→ **What you need to do**: Please reproduce all entries word for word, leaving every image behind.

═════ Given data ═════

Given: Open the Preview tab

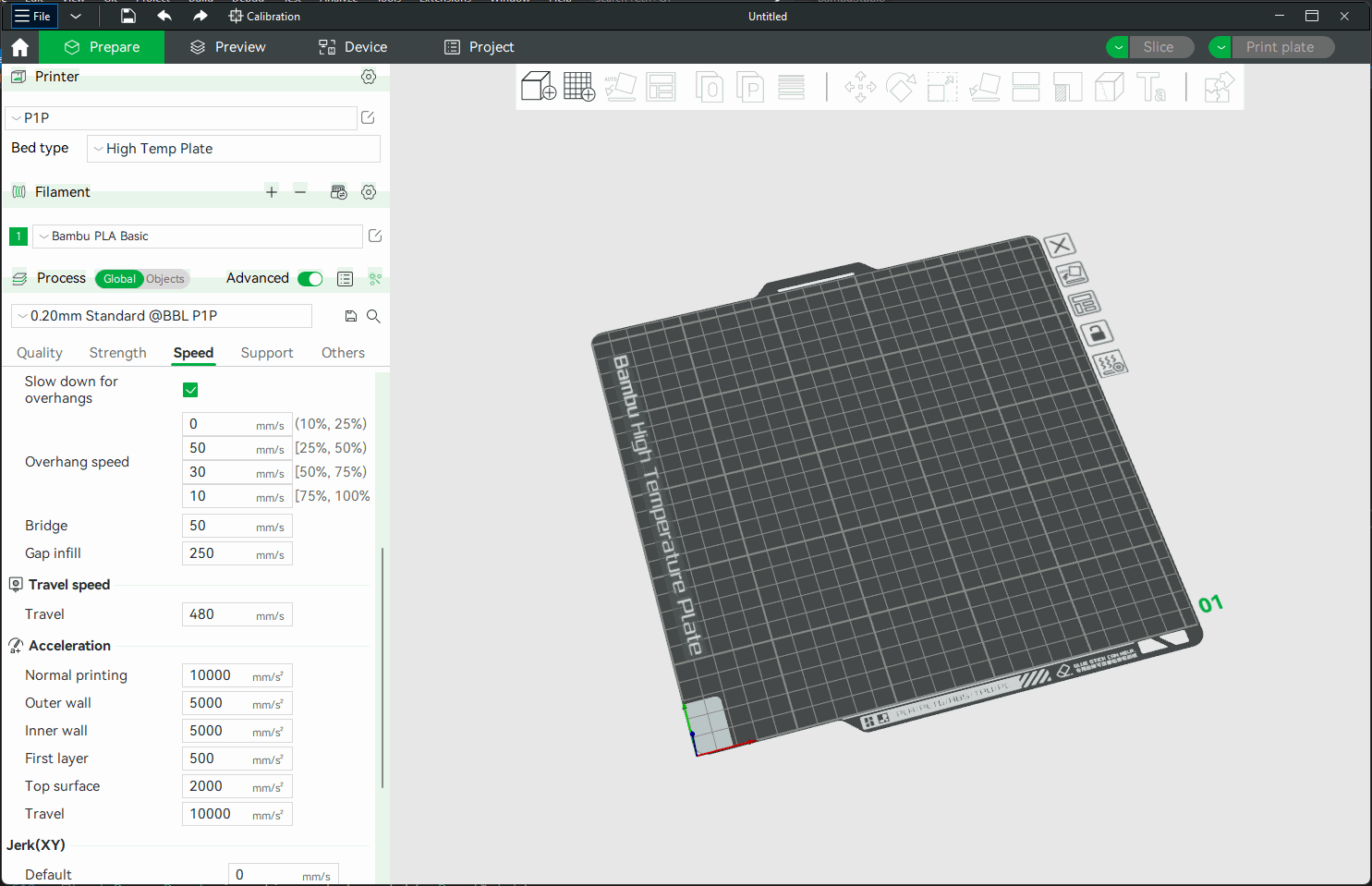Looking at the screenshot, I should click(228, 47).
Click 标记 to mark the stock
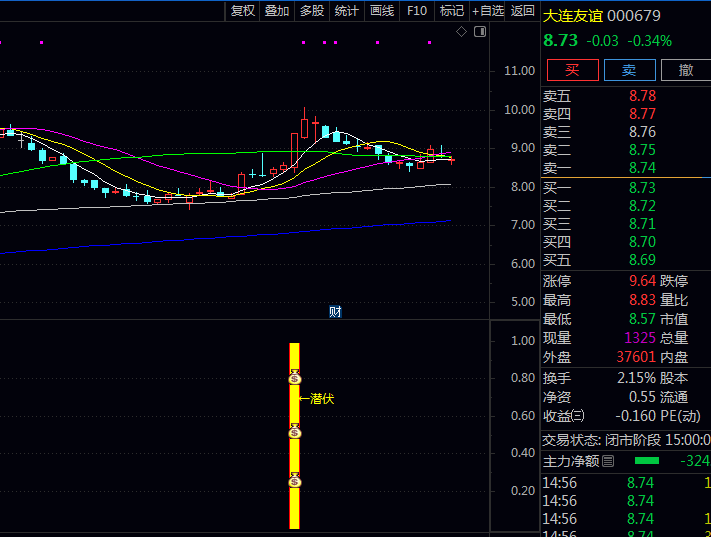This screenshot has width=711, height=537. pos(452,11)
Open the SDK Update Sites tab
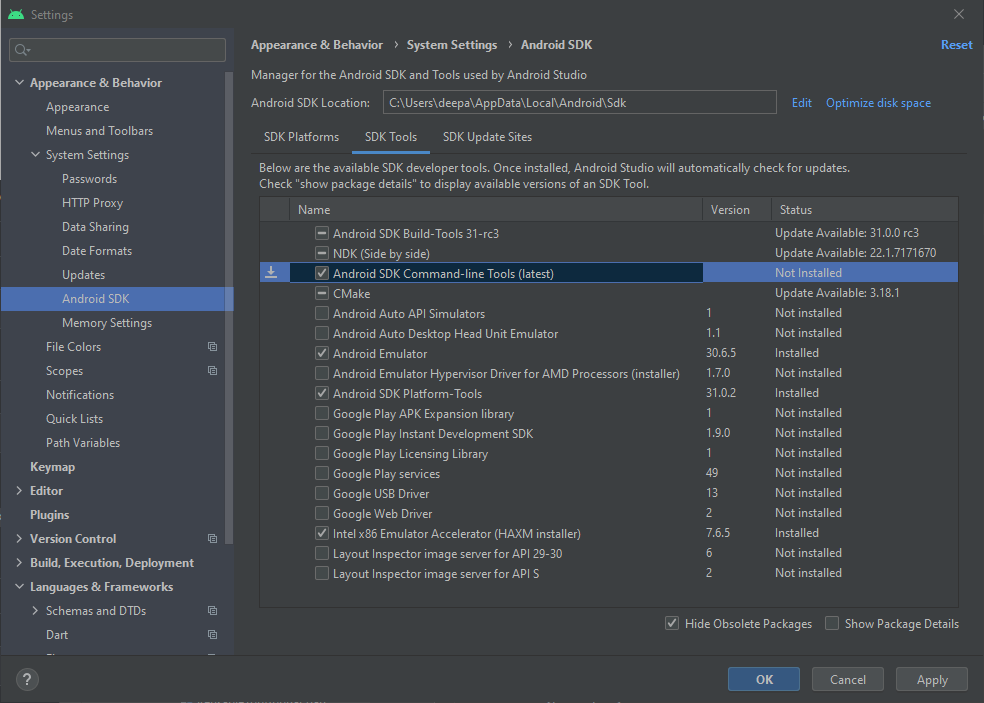 pos(488,137)

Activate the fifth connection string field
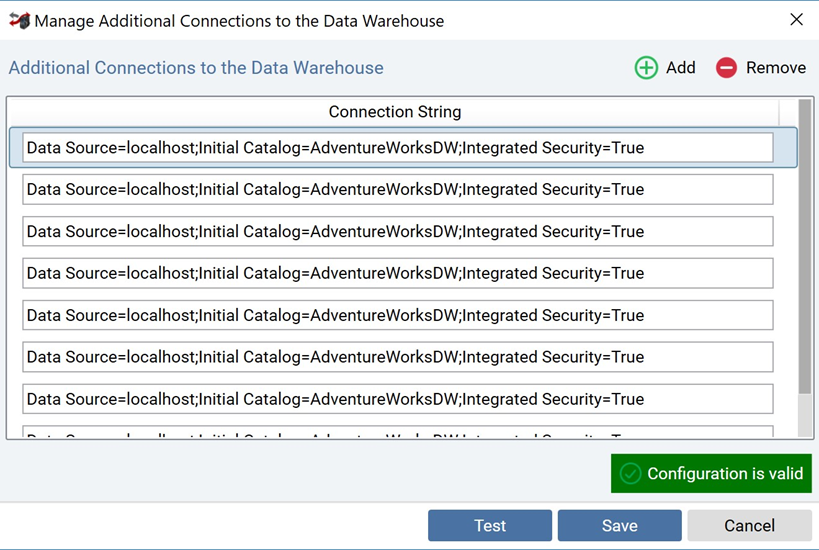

═════

→ **Exercise output**:
Given: Open the Preview tab

Looking at the screenshot, I should click(228, 47).
Click 标记 to mark the stock
This screenshot has width=711, height=537. pos(452,11)
Open the SDK Update Sites tab
 pos(488,137)

Activate the fifth connection string field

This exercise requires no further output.